▸ **WORK INSTRUCTIONS**
Can you print the lines below word for word, leaving out the pictures?

-- Start DATA FOR PROCESSING --

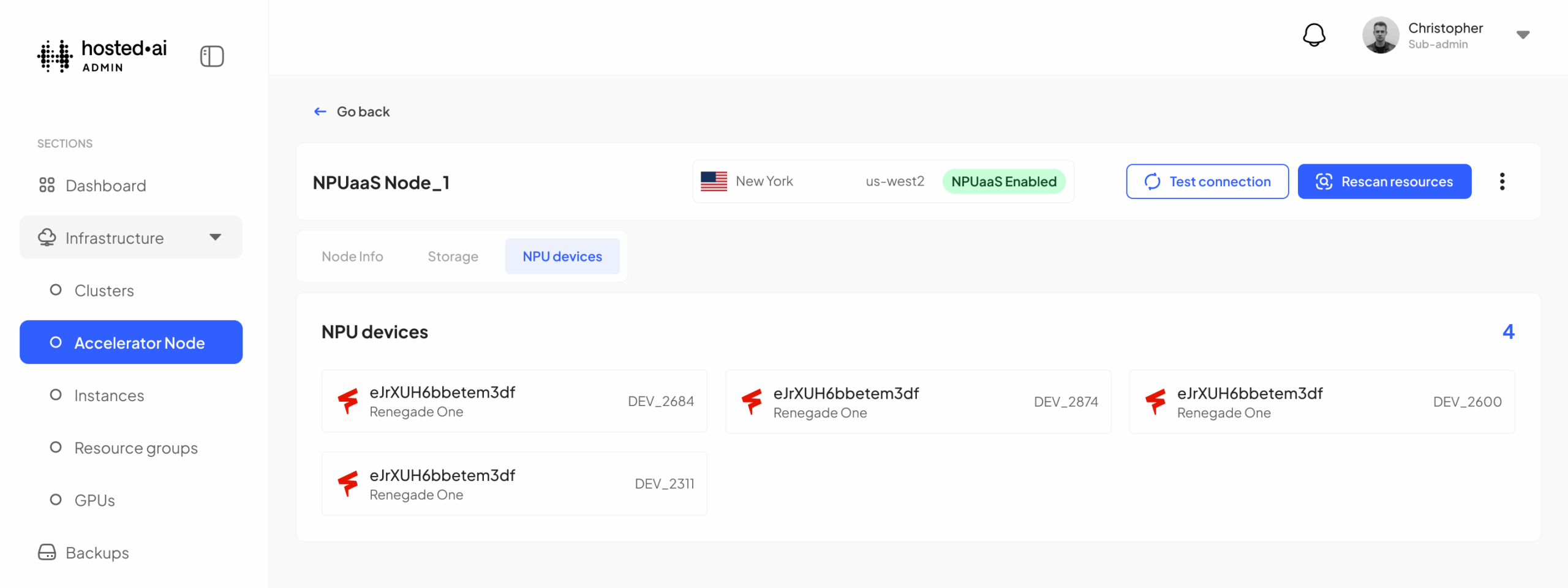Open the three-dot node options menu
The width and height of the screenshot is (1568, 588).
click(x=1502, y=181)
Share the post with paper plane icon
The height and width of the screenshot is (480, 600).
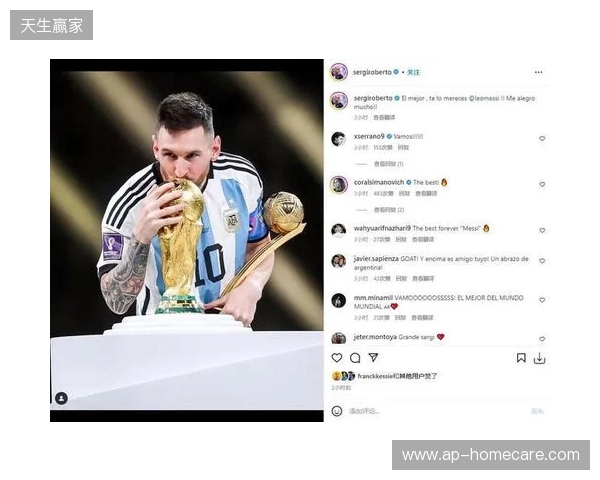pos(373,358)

-- End DATA FOR PROCESSING --

▸ **TASK ANSWER**
Open the three-dot node options menu
The width and height of the screenshot is (1568, 588).
click(x=1502, y=181)
Share the post with paper plane icon
The height and width of the screenshot is (480, 600).
pos(373,358)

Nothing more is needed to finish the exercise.